DATA PROVIDED:

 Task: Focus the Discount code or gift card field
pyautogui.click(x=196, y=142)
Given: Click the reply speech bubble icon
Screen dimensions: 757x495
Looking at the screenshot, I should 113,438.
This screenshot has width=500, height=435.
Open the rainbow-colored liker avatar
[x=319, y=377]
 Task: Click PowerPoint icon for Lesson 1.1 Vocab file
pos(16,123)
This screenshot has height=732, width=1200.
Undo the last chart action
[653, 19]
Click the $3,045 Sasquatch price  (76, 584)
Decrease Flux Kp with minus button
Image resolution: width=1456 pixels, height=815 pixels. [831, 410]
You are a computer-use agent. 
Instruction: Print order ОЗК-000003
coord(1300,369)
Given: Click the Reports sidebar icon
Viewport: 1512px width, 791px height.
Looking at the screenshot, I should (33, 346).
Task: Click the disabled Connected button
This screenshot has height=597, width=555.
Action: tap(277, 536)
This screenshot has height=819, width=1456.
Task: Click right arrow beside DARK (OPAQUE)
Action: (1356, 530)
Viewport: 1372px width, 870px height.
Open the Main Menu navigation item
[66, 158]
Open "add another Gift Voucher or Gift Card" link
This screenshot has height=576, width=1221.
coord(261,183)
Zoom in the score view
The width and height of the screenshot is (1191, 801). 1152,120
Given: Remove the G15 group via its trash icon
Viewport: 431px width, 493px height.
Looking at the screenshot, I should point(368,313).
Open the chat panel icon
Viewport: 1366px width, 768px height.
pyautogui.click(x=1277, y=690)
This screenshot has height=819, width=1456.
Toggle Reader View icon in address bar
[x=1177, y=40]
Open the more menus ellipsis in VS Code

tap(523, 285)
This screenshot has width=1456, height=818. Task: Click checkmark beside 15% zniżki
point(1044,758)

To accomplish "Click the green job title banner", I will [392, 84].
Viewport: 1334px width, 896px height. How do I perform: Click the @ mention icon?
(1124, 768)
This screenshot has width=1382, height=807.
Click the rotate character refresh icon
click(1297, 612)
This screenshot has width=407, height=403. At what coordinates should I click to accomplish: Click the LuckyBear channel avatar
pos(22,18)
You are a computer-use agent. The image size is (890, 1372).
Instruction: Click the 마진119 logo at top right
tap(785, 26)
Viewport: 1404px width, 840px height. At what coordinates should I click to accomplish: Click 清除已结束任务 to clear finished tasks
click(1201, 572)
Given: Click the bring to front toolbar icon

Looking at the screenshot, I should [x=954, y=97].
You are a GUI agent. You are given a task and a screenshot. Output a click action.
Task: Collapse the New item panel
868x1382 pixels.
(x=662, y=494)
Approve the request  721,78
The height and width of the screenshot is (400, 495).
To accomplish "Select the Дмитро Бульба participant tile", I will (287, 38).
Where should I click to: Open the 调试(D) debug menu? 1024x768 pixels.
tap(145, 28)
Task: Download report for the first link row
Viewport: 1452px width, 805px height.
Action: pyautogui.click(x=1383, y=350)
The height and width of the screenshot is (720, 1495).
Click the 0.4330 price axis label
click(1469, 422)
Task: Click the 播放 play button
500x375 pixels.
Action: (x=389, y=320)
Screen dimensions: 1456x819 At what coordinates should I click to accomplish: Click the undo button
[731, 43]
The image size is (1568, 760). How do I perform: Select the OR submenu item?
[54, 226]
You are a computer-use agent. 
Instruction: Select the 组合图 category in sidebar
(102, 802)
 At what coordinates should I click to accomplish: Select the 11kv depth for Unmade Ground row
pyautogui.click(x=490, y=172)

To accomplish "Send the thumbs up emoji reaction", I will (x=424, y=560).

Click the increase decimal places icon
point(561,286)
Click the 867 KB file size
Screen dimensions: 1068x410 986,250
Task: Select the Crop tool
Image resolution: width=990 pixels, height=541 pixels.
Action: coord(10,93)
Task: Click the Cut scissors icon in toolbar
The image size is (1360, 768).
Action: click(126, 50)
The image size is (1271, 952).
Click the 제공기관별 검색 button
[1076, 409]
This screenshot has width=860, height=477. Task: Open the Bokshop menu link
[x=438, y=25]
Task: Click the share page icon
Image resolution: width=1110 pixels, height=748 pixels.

WHAT YOU NEED TO DO: Which lines in the rows above contain the word "accomplish"? Gather each such line and copy it out in full.

RESPONSE TO THE TASK:
To accomplish "Click the green job title banner", I will [392, 84].
This screenshot has width=407, height=403. At what coordinates should I click to accomplish: Click the LuckyBear channel avatar
Viewport: 1404px width, 840px height. At what coordinates should I click to accomplish: Click 清除已结束任务 to clear finished tasks
To accomplish "Select the Дмитро Бульба participant tile", I will (287, 38).
Screen dimensions: 1456x819 At what coordinates should I click to accomplish: Click the undo button
 At what coordinates should I click to accomplish: Select the 11kv depth for Unmade Ground row
To accomplish "Send the thumbs up emoji reaction", I will (x=424, y=560).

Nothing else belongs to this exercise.